| Exercise goal |
Set the data down once more, in full and exactly.

Saved data entries
▬▬▬▬▬▬
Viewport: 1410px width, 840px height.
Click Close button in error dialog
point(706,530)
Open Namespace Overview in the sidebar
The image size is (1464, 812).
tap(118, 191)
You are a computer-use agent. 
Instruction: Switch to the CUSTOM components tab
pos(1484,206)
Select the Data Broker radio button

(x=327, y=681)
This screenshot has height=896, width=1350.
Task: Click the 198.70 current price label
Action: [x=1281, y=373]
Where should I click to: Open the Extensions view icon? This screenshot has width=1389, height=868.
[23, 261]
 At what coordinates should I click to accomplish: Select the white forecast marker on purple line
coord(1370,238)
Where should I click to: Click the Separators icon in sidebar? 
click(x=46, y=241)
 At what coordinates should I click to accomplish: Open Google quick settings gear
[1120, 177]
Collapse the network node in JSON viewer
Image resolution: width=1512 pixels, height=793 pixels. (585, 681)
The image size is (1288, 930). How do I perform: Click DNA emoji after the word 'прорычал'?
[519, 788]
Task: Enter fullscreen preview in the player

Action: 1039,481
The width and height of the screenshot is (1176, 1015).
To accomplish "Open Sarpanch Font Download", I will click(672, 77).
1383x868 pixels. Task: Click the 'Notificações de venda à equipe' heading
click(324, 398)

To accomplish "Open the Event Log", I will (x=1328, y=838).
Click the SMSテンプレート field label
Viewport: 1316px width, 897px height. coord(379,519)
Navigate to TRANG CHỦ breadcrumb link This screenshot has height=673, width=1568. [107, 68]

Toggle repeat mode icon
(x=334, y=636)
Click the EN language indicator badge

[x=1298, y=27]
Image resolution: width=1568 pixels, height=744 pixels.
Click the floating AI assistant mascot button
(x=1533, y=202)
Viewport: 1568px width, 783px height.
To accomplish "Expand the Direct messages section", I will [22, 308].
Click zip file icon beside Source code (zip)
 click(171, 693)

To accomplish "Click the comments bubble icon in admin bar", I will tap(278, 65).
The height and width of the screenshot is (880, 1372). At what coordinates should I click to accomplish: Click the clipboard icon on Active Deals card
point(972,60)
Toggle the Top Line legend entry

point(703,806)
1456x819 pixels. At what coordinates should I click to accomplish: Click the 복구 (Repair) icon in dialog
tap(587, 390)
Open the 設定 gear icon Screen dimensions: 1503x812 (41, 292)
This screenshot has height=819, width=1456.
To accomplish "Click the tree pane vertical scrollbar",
▬▬▬▬▬▬
| Task response |
Viewport: 1410px width, 840px height.
Click Close button in error dialog
point(706,530)
Open Namespace Overview in the sidebar
The image size is (1464, 812).
tap(118, 191)
You are a computer-use agent. 
Instruction: Switch to the CUSTOM components tab
pos(1484,206)
Select the Data Broker radio button

(x=327, y=681)
This screenshot has height=896, width=1350.
Task: Click the 198.70 current price label
Action: [x=1281, y=373]
Where should I click to: Open the Extensions view icon? This screenshot has width=1389, height=868.
[23, 261]
 At what coordinates should I click to accomplish: Select the white forecast marker on purple line
coord(1370,238)
Where should I click to: Click the Separators icon in sidebar? 
click(x=46, y=241)
 At what coordinates should I click to accomplish: Open Google quick settings gear
[1120, 177]
Collapse the network node in JSON viewer
Image resolution: width=1512 pixels, height=793 pixels. (585, 681)
The image size is (1288, 930). How do I perform: Click DNA emoji after the word 'прорычал'?
[519, 788]
Task: Enter fullscreen preview in the player

Action: 1039,481
The width and height of the screenshot is (1176, 1015).
To accomplish "Open Sarpanch Font Download", I will click(672, 77).
1383x868 pixels. Task: Click the 'Notificações de venda à equipe' heading
click(324, 398)

To accomplish "Open the Event Log", I will (x=1328, y=838).
Click the SMSテンプレート field label
Viewport: 1316px width, 897px height. coord(379,519)
Navigate to TRANG CHỦ breadcrumb link This screenshot has height=673, width=1568. [107, 68]

Toggle repeat mode icon
(x=334, y=636)
Click the EN language indicator badge

[x=1298, y=27]
Image resolution: width=1568 pixels, height=744 pixels.
Click the floating AI assistant mascot button
(x=1533, y=202)
Viewport: 1568px width, 783px height.
To accomplish "Expand the Direct messages section", I will [22, 308].
Click zip file icon beside Source code (zip)
 click(171, 693)

To accomplish "Click the comments bubble icon in admin bar", I will tap(278, 65).
The height and width of the screenshot is (880, 1372). At what coordinates should I click to accomplish: Click the clipboard icon on Active Deals card
point(972,60)
Toggle the Top Line legend entry

point(703,806)
1456x819 pixels. At what coordinates should I click to accomplish: Click the 복구 (Repair) icon in dialog
tap(587, 390)
Open the 設定 gear icon Screen dimensions: 1503x812 (41, 292)
This screenshot has height=819, width=1456.
To accomplish "Click the tree pane vertical scrollbar",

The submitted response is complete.